Find the lines in the records below that contain "toolbar", and report each of them.

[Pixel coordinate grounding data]
──────────────────────────────

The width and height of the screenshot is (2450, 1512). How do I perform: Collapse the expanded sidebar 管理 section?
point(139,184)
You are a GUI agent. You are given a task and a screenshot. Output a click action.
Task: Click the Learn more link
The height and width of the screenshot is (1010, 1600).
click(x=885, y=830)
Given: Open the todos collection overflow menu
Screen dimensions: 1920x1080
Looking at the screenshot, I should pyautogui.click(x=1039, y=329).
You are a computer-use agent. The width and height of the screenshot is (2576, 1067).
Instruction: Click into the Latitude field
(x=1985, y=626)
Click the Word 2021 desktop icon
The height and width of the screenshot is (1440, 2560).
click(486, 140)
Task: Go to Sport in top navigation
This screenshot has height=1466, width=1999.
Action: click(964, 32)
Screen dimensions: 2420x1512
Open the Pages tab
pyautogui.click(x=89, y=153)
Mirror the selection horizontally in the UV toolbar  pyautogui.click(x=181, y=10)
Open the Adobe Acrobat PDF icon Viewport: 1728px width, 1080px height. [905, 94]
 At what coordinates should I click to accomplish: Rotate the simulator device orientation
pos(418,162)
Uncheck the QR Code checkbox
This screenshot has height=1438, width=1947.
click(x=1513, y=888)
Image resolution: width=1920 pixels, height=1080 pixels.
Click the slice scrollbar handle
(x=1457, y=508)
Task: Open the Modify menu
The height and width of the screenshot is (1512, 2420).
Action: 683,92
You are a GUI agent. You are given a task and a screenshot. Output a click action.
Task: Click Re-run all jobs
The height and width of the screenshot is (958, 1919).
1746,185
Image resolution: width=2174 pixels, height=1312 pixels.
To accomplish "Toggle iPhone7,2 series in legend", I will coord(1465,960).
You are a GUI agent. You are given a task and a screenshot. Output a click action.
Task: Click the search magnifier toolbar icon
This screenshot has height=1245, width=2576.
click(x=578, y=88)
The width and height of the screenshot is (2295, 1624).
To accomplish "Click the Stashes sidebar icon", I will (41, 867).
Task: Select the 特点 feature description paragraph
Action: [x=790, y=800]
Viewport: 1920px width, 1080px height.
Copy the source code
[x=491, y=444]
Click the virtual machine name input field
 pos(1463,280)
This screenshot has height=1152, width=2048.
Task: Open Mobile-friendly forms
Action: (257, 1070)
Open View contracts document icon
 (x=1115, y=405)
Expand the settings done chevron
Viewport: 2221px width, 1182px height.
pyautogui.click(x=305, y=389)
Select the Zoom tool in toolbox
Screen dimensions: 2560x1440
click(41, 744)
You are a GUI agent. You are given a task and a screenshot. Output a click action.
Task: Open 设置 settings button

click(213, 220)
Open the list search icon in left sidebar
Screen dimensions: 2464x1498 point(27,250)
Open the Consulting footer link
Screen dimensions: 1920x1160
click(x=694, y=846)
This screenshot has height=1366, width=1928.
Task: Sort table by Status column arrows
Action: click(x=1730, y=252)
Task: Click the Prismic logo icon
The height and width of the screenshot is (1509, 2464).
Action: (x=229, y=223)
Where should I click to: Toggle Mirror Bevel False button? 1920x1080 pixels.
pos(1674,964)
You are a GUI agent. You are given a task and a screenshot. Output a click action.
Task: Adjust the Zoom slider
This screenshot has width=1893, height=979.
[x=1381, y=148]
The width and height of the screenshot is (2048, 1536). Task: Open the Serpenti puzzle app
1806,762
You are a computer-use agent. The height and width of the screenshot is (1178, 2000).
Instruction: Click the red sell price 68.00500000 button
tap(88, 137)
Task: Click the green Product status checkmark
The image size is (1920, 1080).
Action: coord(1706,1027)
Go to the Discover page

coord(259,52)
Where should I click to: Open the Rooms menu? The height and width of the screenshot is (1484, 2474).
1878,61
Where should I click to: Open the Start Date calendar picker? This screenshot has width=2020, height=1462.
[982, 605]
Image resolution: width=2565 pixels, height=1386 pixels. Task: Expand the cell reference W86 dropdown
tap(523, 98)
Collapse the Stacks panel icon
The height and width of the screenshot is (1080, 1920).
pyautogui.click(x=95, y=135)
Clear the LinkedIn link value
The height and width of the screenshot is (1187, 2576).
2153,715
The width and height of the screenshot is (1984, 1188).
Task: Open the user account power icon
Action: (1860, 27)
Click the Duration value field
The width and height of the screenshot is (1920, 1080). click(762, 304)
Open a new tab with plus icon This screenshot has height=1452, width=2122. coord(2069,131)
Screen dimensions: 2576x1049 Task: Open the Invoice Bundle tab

──────────────────────────────

▸ Solution for this task:
Mirror the selection horizontally in the UV toolbar  pyautogui.click(x=181, y=10)
Task: Click the search magnifier toolbar icon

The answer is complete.